WHAT IS EXPECTED ->
Please reproduce the stretch of the records from the line containing "Dislike the top comment via broken heart" through the end of the records, leaving out the pictures.

INFORMATION GIVEN ->

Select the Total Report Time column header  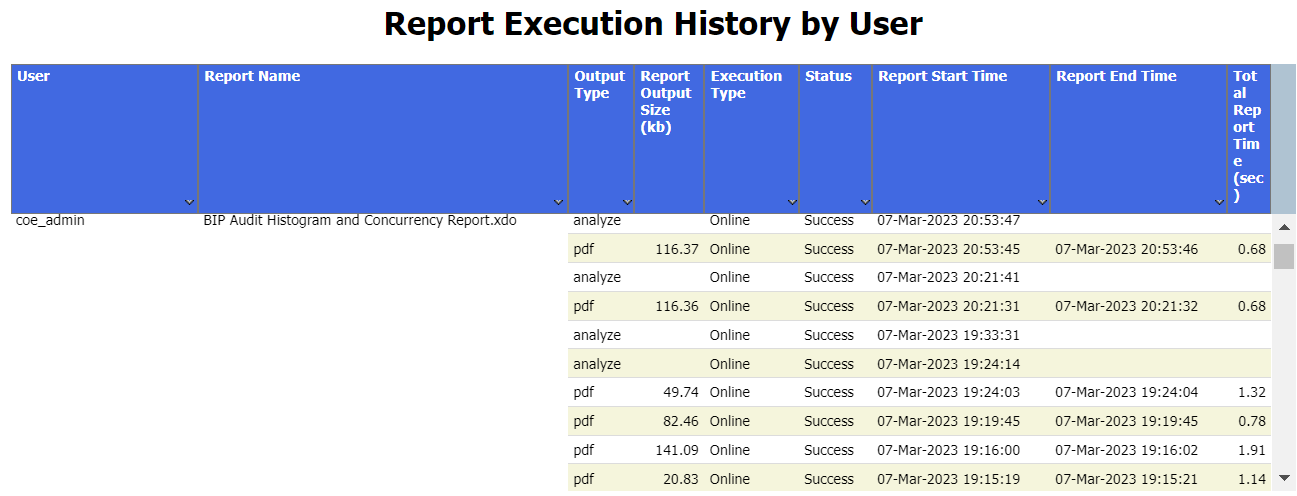pos(1247,135)
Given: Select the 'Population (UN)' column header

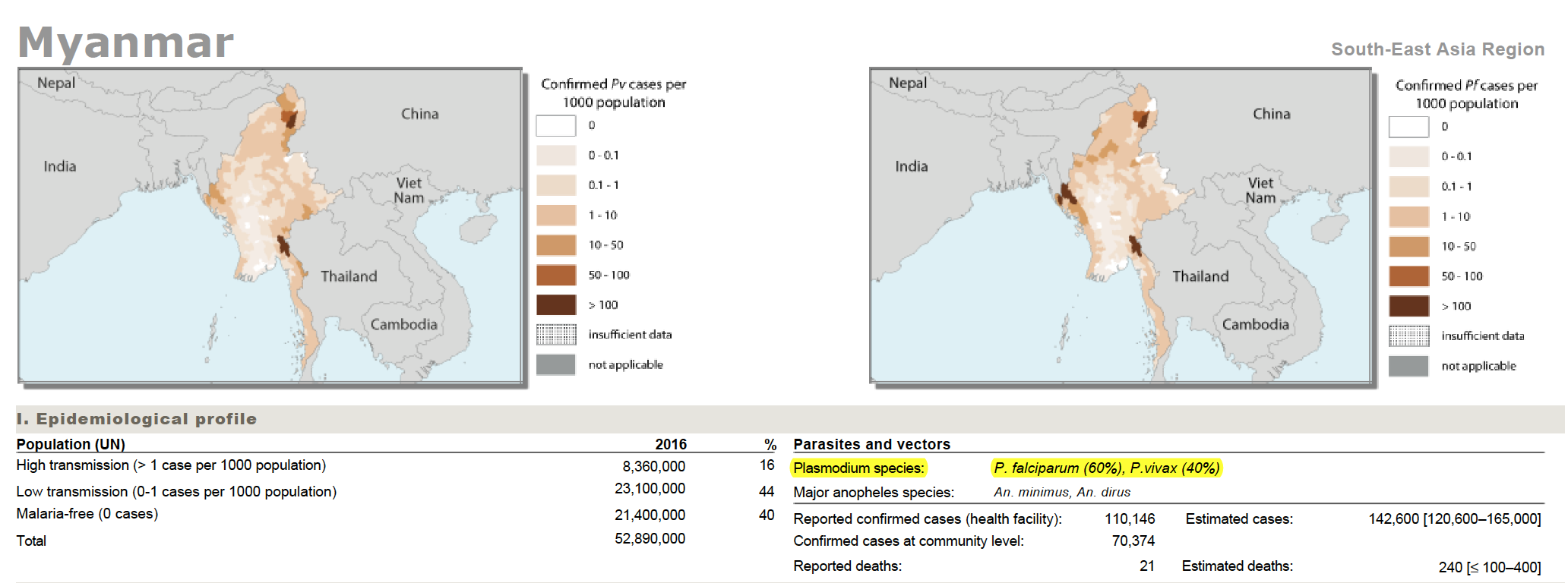Looking at the screenshot, I should tap(71, 444).
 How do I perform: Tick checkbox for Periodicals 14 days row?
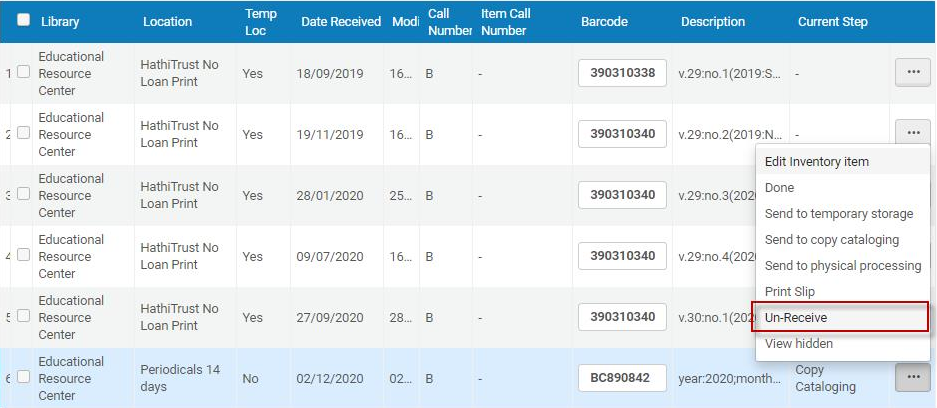pos(23,377)
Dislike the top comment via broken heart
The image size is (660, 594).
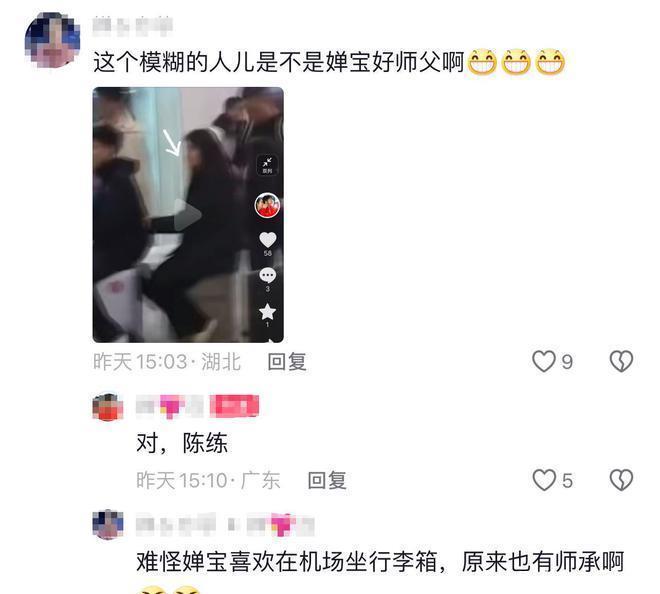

OUTPUT BELOW ->
Dislike the top comment via broken heart
The image size is (660, 594).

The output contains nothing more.